Ma plume est devenue stérile comme cette belle Kabylie transformée en déserte île. Ses enfants, je les vois en file déserter ses villages et ses villes et ne reviennent que pour se ravitailler en son huile. Ceux qui restent, ces juvéniles, garçons et filles ont changé leur style et leurs habits. La langue de leurs mères est devenue dans leurs bouches amère. Ceux qui ont traversé les océans et les mers, désormais, ils ne s’expriment qu’en langues des nouvelles terres même en s’adressant à leurs pères et à leurs frères. Ceux qui sont coincés et qui n’ont point le choix, dans l’idolâtrie se noient et à la voie de la raison, ils sont devenus purs bois. Même les œuvres de Lounes et de Lounis ne leur apportent aucune bouffée de joie. Dur comme fer, ils croient que la voie de la foi exige la langue des Mecquois. Le roi absent et là pour imposer son choix et ses scélérates lois. Il encourage le désarroi, il souffle le chaud et le froid dans un état de non-droit.

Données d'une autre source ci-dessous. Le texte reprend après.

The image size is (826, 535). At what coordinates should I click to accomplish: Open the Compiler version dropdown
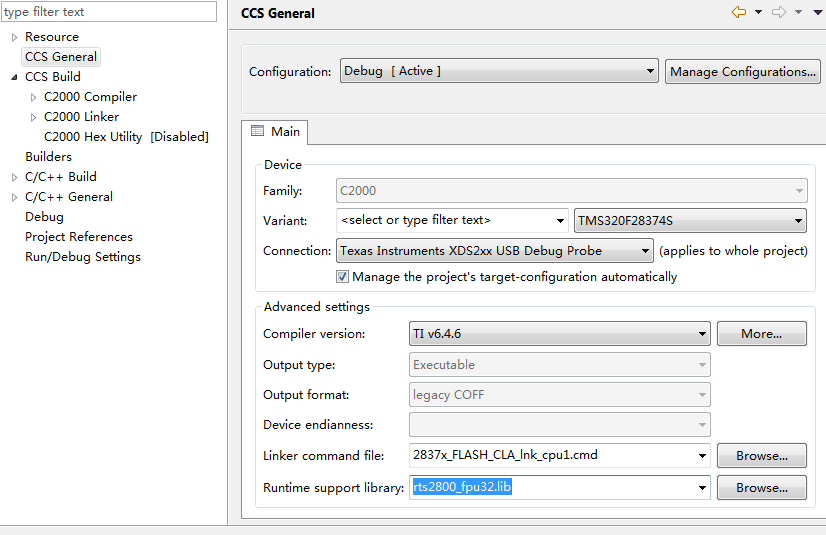[x=560, y=334]
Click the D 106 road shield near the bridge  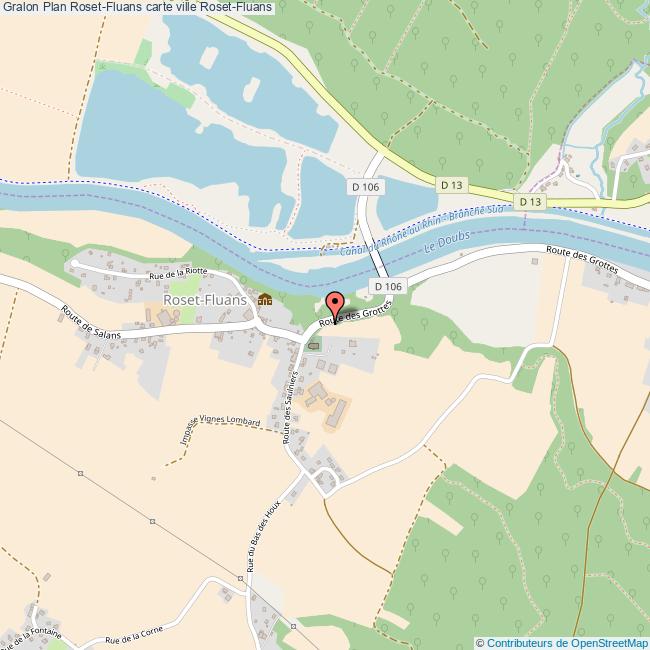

L’idiot croit, l’arriviste boit, l’adroit devient proie de l’effroi. Le peuple guerroie contre les moulins à vent et sans pitié l’ignorance le foudroie. L’enfant du moraliste au bois de Boulogne boit le vin d’Arbois. Le dauphin du dignitaire qui nous fait taire, parle Voltaire et récite Charles Baudelaire et pour le fils de la femme et de l’homme à terre, on lui construit le plus haut des minarets pour l’inviter aux prières. Ô créateur du ciel et de la terre, en ton nom c’est au brûlant fer qu’ils cuisent nos chairs avant ton terrible enfer.
Vingt avril, si tu étais humain, cette fois, tu aurais égaré ton chemin et tu aurais besoin de quelqu’un pour te tenir la main. Ta terre qui avait résisté aux Français, aux Vandales et aux Romains, est vidée de ses rosiers et de ses jasmins et son saint sein est tété par des larbins. L’éclat de ta fille est éteint et son habit de noir est peint. Ton fils de sa barbe prend soin et croit qu’elle sera sa sauveuse à la fin des fins.

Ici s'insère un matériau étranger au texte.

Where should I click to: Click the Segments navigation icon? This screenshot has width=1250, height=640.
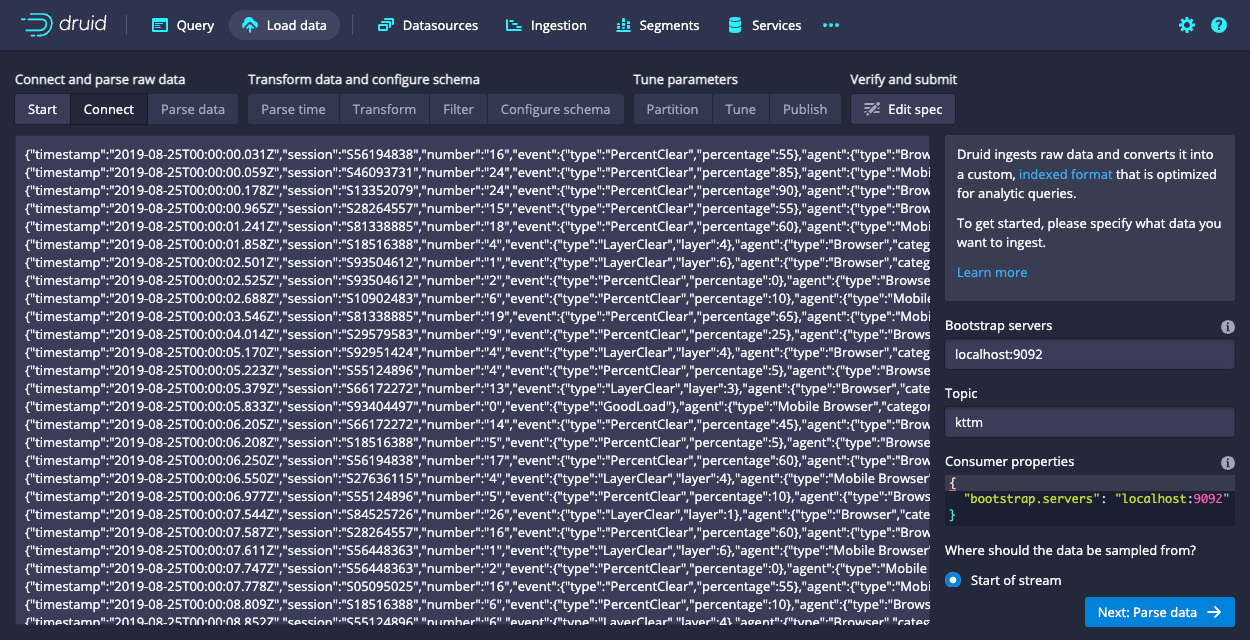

La ville des genêts où tu es né est métamorphosée par les gros bonnets. Tamazight n’est plus parlé. La langue de l’Arabie a pris le dessus. Oui, tu es sûrement déçu, car c’est par la langue d’El Bouhtouri que tu es reçu. Une langue fourchue, mais adorée. Le Kabyle au fort verbe est méprisé par les lettrés en herbe et les adolescents imberbes donnent des leçons de langue aux auteurs des proverbes.
Vingt avril, aujourd’hui, si tu assistes aux réunions des villages, tu mourras de rage. Sur nos coutumes, on a tourné la page, on a fait le ménage, on a écarté les sages et dans d’autres traditions, aveuglément, on nage et de plus en plus des yeux, s’éloigne le rivage. Pour se vanter et se donner une belle image, les érudits prennent le français comme langue d’usage. Les dévots qui profitent pour rendre hommage aux chouyoukh du Moyen Âge, c’est de l’Arabie qu’ils nous apportent leur langage qui étouffe le ramage de nos sages.
Vingt avril souffle une autre fois comme un noroît pour changer les lois, pour instaurer le droit. Tes enfants, il faut que tu les foudroies pour qu’ils sachent qu’ils se noient et qu’ils sont la proie des ridicules fatwas et qu’ils sont en train de perdre leur authentique voie et leur douce voix. Sors-les de ce désarroi.